21juin 07

Tribune de Jean-Luc Mélenchon publiée dans Le Figaro le 21 juin 2007

Pour modifier la constitution, Sarkozy n’a pas une majorité assez large

C’est une conséquence méconnue du résultat mitigé de l’UMP aux élections législatives. Si la majorité présidentielle disposera effectivement de la majorité absolue à l’Assemblée nationale, elle ne parvient pas, même étendue à l’ensemble des centristes, à atteindre la majorité des 3/5 des membres du Parlement, indispensable pour réviser la Constitution par voie parlementaire. Le choix de Nicolas Sarkozy de se passer de l’avis des Français pour faire adopter sans référendum son traité européen « simplifié » est donc compromis. En effet, sauf coup de théâtre au Conseil constitutionnel, ce projet de traité ne pourra être ratifié par la France que si l’on procède à une nouvelle révision de notre Constitution. Depuis février 2005, l’article 88-1 de la Constitution prévoit en effet explicitement que la France « peut participer à l’Union européenne dans les conditions prévues par le traité établissant une Constitution pour l’Europe signé le 29 octobre 2004 ». Cet article étant obsolète depuis le vote Non des Français le 29 mai 2005, il devra être révisé si un nouveau traité européen voit le jour.

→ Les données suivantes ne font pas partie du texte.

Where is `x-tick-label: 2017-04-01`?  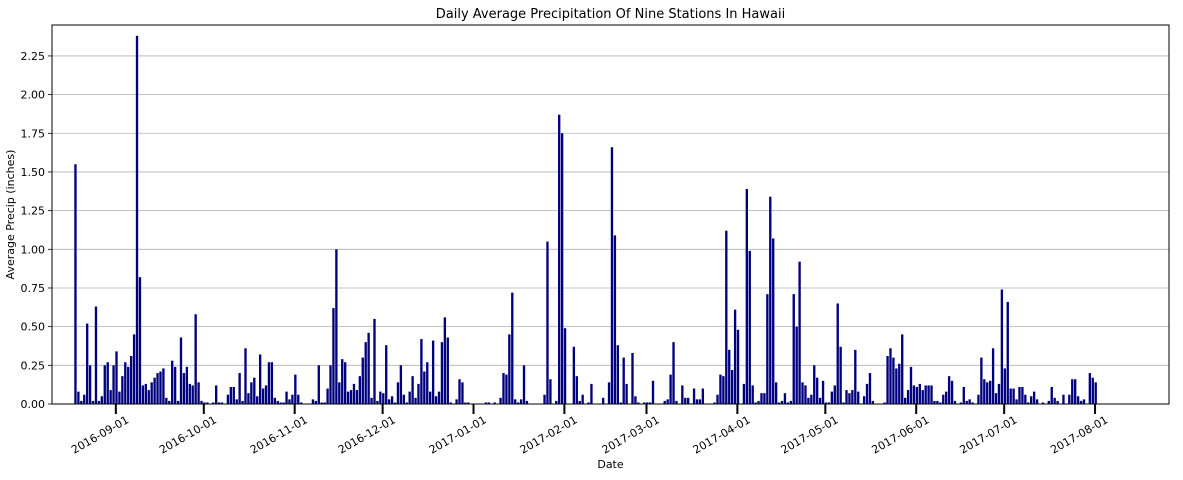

La majorité présidentielle devra donc obligatoirement composer avec l’opposition de gauche pour réviser la constitution sur la question européenne. Si elle le décide, l’opposition de gauche sera en mesure d’obliger l’exécutif à soumettre cette révision au référendum. Car pendant la campagne présidentielle, toute la gauche s’est retrouvée pour exiger une nouvelle consultation des Français par référendum sur un nouveau traité européen. J’estime qu’en élisant un plus grand nombre de députés de gauche qu’en 2002, les électeurs ont donné à la gauche les moyens d’imposer cette consultation du peuple.

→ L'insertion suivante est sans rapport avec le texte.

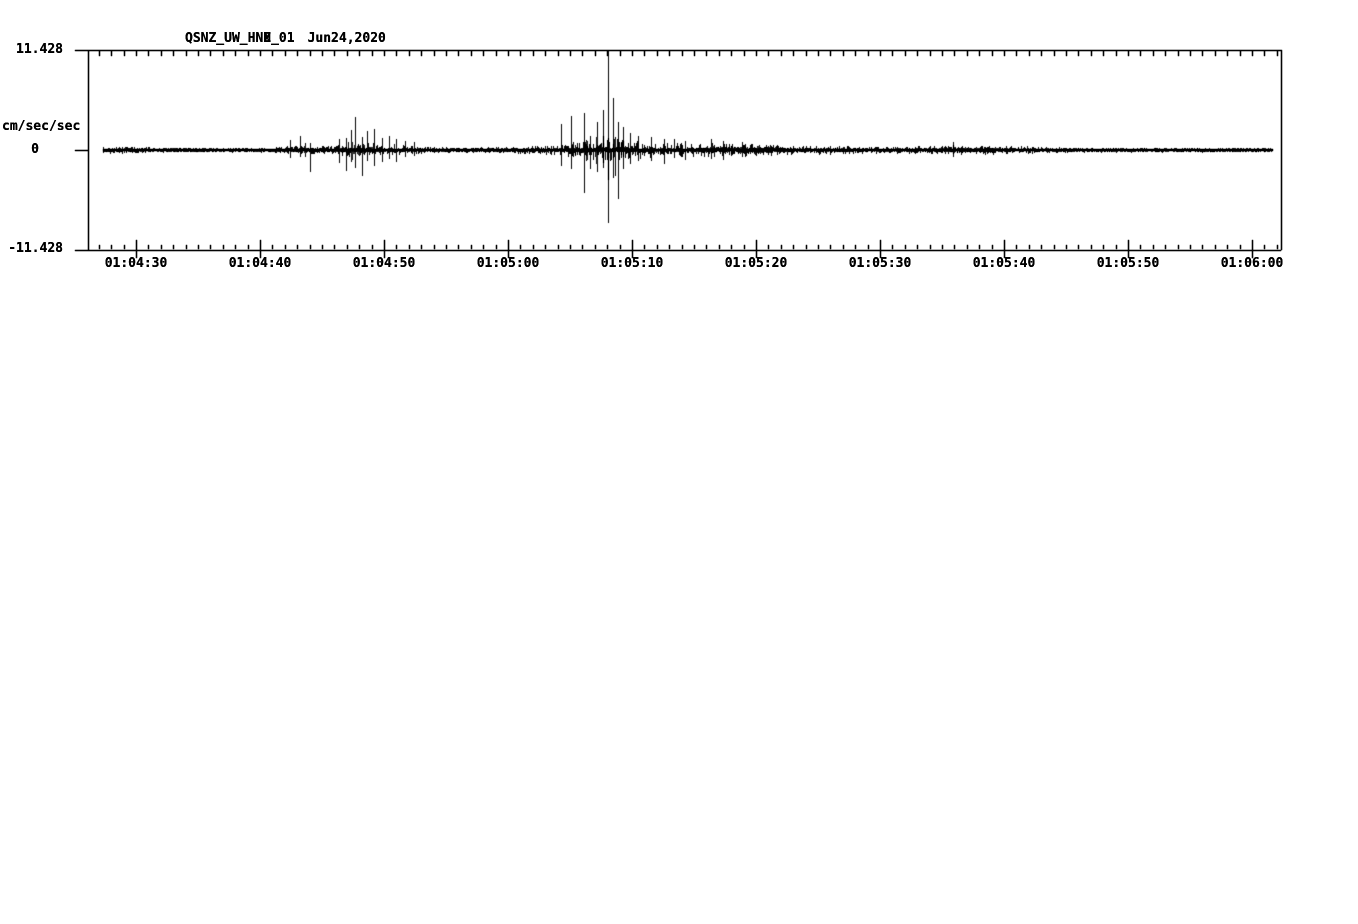  I want to click on y-max-label: 11.428, so click(40, 50).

Depuis le dimanche 17 juin 2007, Nicolas Sarkozy ne peut plus faire croire aux autres pays de l’Union européenne que la ratification de son traité européen simplifié ira de soi en France. Il ne peut pas leur garantir à l’avance la réponse des Français quel que soit le contenu social et démocratique du nouveau traité.
C’est un élément nouveau qui fait irruption dans les négociations du Conseil européen des 21 et 22 juin. Cela devrait inciter les chefs d’Etats et de gouvernement européens à renoncer au contournement du Non des Français et des Hollandais. Cela devrait aussi les inciter à abandonner pour de bon une méthode qui pense pouvoir se dispenser de l’implication populaire dans la poursuite de la construction européenne. Et à envisager, pour organiser la réforme constitutionnelle de l’Union européenne, des méthodes nouvelles plus respectueuses des traditions démocratiques pourtant en vigueur dans les 27 Etats membres. Il existe pour cela un organe : le Parlement européen. Il peut recevoir un mandat constituant en 2009. Il suffit de le décider sans avoir aucune autre construction baroque à mettre en place comme le fut la prétendue « Convention » présidée par monsieur Giscard d’Estaing. Le périmètre du champ constituant est lui aussi parfaitement délimité d’ores et déjà. Il suffit de le limiter à l’organisation des compétences déjà déléguées par les nations à l’échelon européen. Je ne mentionne ces pistes que pour signaler à quel point le chemin est simplement praticable. D’autres propositions pourraient être faites évidemment.
Je sais que le Conseil constitutionnel, passant outre le vote négatif du référendum pourrait arguer que la révision de la Constitution (article 88-1 précité) déjà opérée en février 2005 par le Congrès du Parlement vaudrait encore pour les incompatibilités constitutionnelles que le traité simplifié pourrait présenter. Alors il n’y aurait plus besoin de nouvelle modification constitutionnelle et donc un vote à la majorité simple suffirait pour ratifier le traité européen simplifié comme un traité ordinaire. Mais alors une rupture fondamentale serait opérée. Le peuple français pourrait alors se détacher durablement de la construction européenne elle-même qu’il percevrait comme le résultat d’un coup de force permanent contre son vote du 29 mai 2005.